··· Data for this exercise

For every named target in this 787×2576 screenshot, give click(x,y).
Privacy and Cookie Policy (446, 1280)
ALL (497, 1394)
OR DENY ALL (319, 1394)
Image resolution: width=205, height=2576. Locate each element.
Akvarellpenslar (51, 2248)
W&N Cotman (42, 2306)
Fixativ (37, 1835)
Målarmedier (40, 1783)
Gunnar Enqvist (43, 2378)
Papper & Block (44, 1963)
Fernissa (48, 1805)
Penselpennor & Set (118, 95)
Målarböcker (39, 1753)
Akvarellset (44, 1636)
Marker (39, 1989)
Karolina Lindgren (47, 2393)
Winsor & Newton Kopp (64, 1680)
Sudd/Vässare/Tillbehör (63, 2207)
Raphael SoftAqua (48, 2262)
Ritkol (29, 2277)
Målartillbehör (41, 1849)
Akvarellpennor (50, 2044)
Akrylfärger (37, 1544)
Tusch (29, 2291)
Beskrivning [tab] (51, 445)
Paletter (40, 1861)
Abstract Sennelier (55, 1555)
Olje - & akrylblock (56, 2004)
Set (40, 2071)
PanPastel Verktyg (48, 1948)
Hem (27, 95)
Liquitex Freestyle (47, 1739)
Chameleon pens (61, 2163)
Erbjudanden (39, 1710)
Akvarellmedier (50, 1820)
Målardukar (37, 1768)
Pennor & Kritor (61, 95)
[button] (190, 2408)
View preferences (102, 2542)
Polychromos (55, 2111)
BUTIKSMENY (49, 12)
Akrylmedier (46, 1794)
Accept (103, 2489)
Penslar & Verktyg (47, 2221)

······

# Task to complete:
Whenever the string "Verktyg" occurs in a line of the entries above, copy that line.

# Your response:
PanPastel Verktyg (48, 1948)
Penslar & Verktyg (47, 2221)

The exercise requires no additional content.